Les films de super héros, s'ils sont attendus de pied ferme par la communauté geek/nerds/fan-boy/whatelse prompte à dégainer les louanges ou les critiques conditionnées par leur collection de comics book, peuvent cependant provoquer le dédain et l'exaspération d'une frange plus classique du public. Une frange ne parvenant pas à se projeter dans l'abstraction d'un héros en liquette nettoyant la ville de problèmes pourtant si contemporains. Idiot, puéril, voire même choquant pour un public dédaigneux des super héros de papier, comme lorsque qu'un film comme X-MEN de Bryan Singer ose utiliser le contexte des camps de concentrations dans son prologue. A ce public, que nous respectons comme de bien entendu chez DeVilDead (l'auteur de ces lignes n'étant pas lui-même un fan de comics), nous supplions de ne pas préjuger trop vite ce nouvel opus des aventures de Batman. Car sous son apparence de «produit» de l'été, THE DARK KNIGHT cache un film absolument sensationnel !

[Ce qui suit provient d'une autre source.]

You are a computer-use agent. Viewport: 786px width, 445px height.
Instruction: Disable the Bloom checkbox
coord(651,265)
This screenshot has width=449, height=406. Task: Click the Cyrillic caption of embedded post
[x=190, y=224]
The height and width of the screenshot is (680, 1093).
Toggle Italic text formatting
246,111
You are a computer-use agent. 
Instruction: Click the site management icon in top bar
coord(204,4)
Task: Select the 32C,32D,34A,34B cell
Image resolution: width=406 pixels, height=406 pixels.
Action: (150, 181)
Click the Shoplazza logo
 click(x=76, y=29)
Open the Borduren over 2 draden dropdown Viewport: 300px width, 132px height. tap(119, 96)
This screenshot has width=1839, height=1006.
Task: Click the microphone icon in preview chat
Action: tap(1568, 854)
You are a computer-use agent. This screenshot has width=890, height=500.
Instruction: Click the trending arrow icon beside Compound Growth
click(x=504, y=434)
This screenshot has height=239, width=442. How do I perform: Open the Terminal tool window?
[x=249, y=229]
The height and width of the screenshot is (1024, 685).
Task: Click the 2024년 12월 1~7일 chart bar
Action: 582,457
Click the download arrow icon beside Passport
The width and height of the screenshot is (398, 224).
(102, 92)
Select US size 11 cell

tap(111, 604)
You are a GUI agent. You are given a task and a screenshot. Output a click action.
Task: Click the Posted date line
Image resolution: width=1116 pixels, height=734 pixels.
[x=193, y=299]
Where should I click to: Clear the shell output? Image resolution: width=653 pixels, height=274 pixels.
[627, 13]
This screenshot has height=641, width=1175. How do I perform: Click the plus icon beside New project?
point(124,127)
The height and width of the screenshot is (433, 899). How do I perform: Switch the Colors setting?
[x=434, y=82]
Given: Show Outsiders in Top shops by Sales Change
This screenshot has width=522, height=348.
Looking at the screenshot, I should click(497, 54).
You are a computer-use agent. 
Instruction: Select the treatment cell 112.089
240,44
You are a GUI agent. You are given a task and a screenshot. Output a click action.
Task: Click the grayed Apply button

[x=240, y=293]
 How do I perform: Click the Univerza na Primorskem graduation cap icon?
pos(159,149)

THE DARK KNIGHT est le deuxième opus de la «réinvention» de la chauve-souris justicière par l'anglais Christopher Nolan, après le serial puis une série télévisée et l'interprétation «fondatrice» de Tim Burton puis du saccage orienté drag-queen de Joel Schumacher. Christopher Nolan, un choix pourtant étrange pour reprendre une franchise telle que Batman. L'homme fut révélé au public international par son incroyable MEMENTO en 2000, un polar à la croisé du film de genre et du film d'auteur racontant «à l'envers» une mystérieuse histoire d'homicide. La fragmentation du récit va devenir la marque du cinéaste, que l'on retrouvera aussi bien dans son formidable LE PRESTIGE que son «premier» Batman, BATMAN BEGINS. Un film reprenant la genèse du personnage afin de mieux imposer ses nouvelles orientations : ton sombre et «réaliste» faisant cohabiter divertissement et problématiques plus profondes, pour un blockbuster pourtant auréolé de l'esprit de cinéma indépendant. Une réussite, qui va être portée encore beaucoup plus loin avec THE DARK KNIGHT. Nolan passe avec ce film un cap supplémentaire dans son art du cinéma, se débarrassant de ses «signatures» en livrant un récit parfaitement linéaire sans perdre la profondeur de ses personnages. Epurée, intemporelle, et pourtant dotée d'une puissance phénoménale, la mise en scène de Nolan est le premier choc provoqué par ce Batman.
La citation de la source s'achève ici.